[Stated exercise] Format only the lines between the one holding "Viewport: 1400px width, 861px" and the one holding "[x=47, y=358]", inclusive, as a Markdown table with the columns Number and Line. Skip blank lines and leave the pictures out.

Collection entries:
= = =

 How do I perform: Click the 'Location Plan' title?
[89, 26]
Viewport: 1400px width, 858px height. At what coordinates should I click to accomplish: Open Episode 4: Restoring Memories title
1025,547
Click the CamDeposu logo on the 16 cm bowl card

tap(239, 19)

= = =

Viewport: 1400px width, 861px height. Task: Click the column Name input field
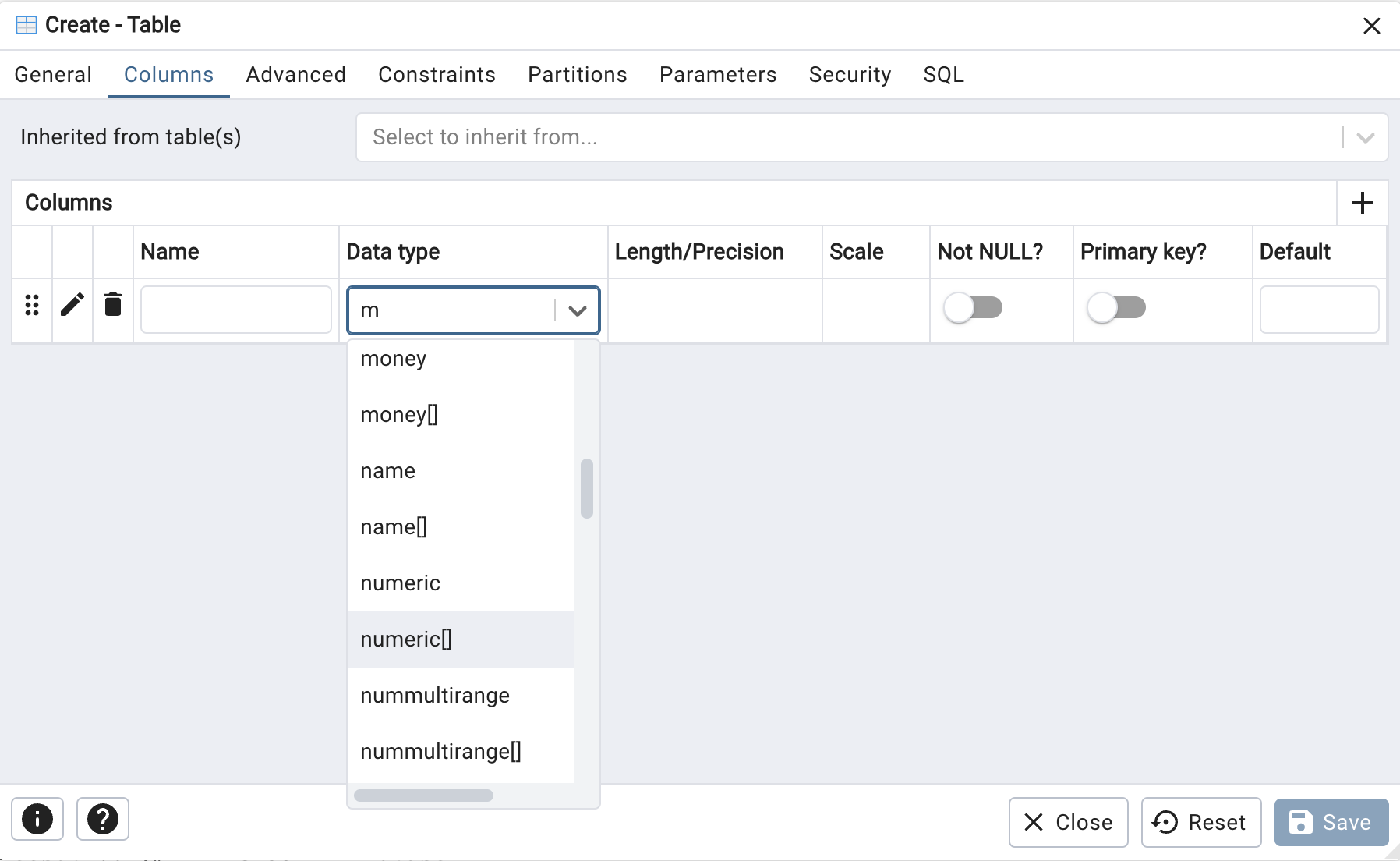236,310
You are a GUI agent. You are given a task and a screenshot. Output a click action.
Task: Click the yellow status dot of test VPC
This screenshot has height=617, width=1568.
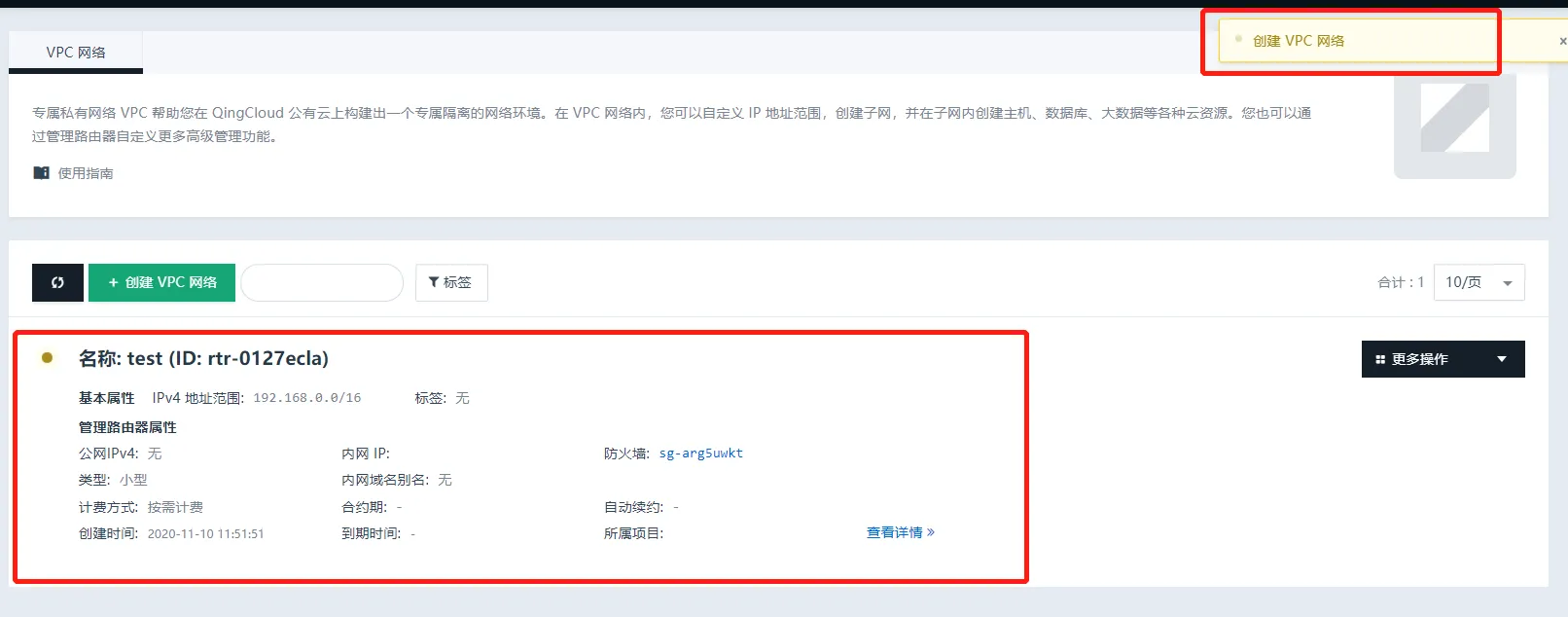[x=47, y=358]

= = =

[Exercise output]
| Number | Line |
|---|---|
| 1 | Viewport: 1400px width, 861px height. Task: Click the column Name input field |
| 2 | 236,310 |
| 3 | You are a GUI agent. You are given a task and a screenshot. Output a click action. |
| 4 | Task: Click the yellow status dot of test VPC |
| 5 | This screenshot has height=617, width=1568. |
| 6 | [x=47, y=358] |